If you watch the recent documentaries on Wiggins or Pendleton, or listen to Geraint Thomas and Mark Cavendish talk, and you still label them dopers I think you are very poor judges of character.

While I have been assured the clinic is worthwhile and actually stands for something, in my time reading it (and I have since the Criterium de Dauphine this year, after I was alerted to accusations against Sky on another forum) I just see it as mainly a platform for sneering at successes and more and more that sneering has been directed at my country and countrymen, resulting in borderline racist remarks at times.

Just because other great cycling nations have built that greatness through the needle of a syringe, it doesn't dictate we are doing the same. That isn't a truth, it isn't a fact, it is an assumption, an innuendo, and there are always other possibilities. I just hope some of you that are so convinced of our cheating might just acknowledge that fact.

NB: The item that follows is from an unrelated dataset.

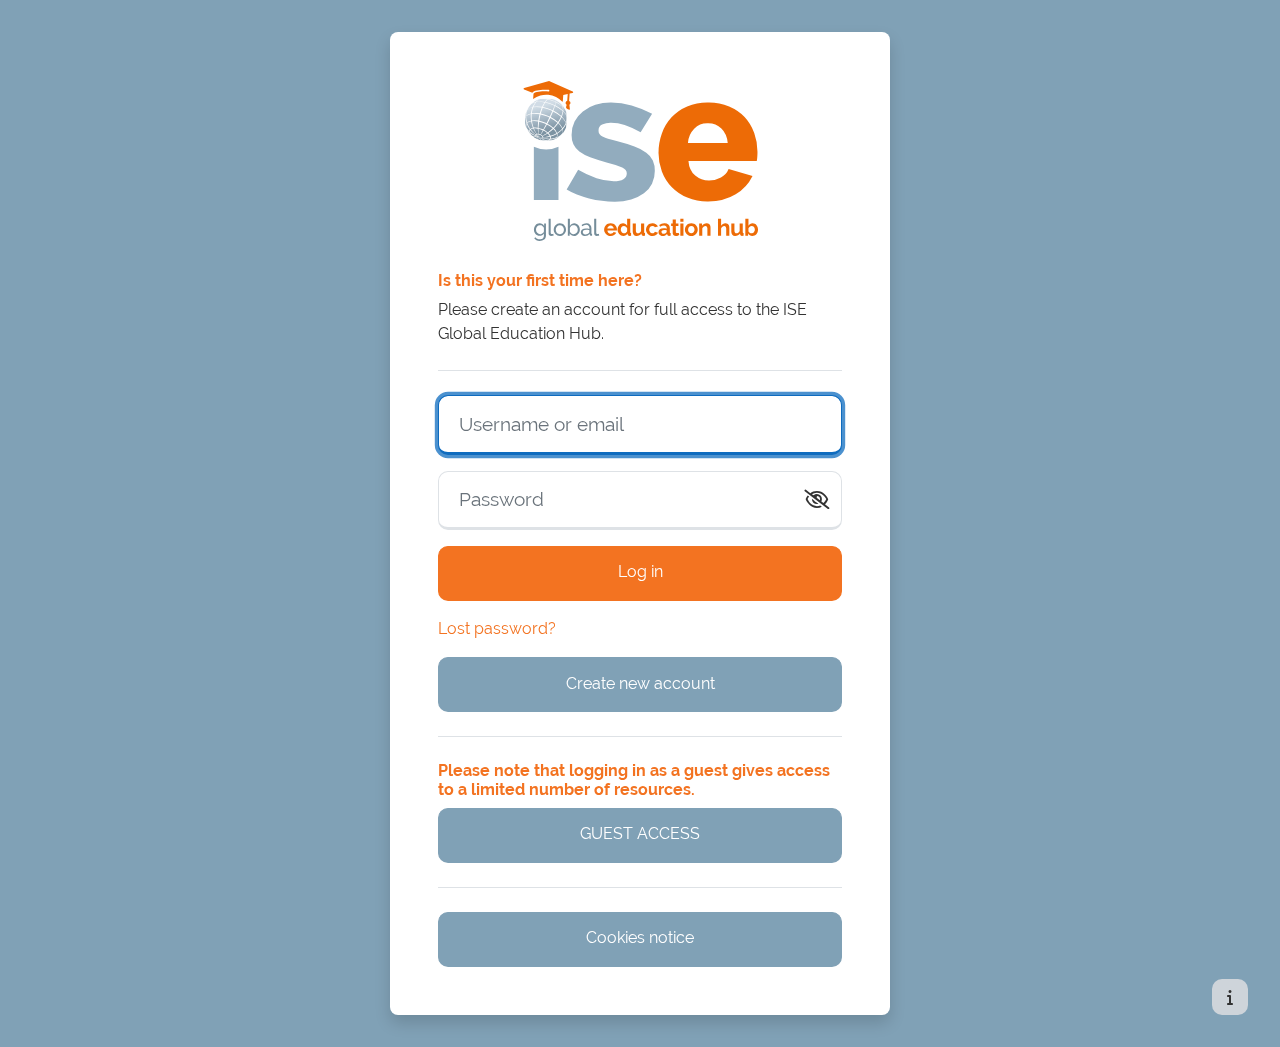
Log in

Anyway here I draw my line in the sand. There is little point continuing to come here and saying things because people believe what they want to believe. I believe a different thing to many of you and while I am open to other possibilities I think the discussion here is barely rational and basically pointless. And when the levels of ignorance are displayed like they are in the 'I've never support a British team' thread it devolves into farce. Why the hell you think I should want any of you to support a British rider or team is beyond me. We're quite happy supporting our sportsmen ourselves.

One last thing: for all you questioning our performances on the track, ever consider home team advantage?

Anyway I am going to my damndest to stay away from here, I really do think it is an unpleasant and unhealthy place.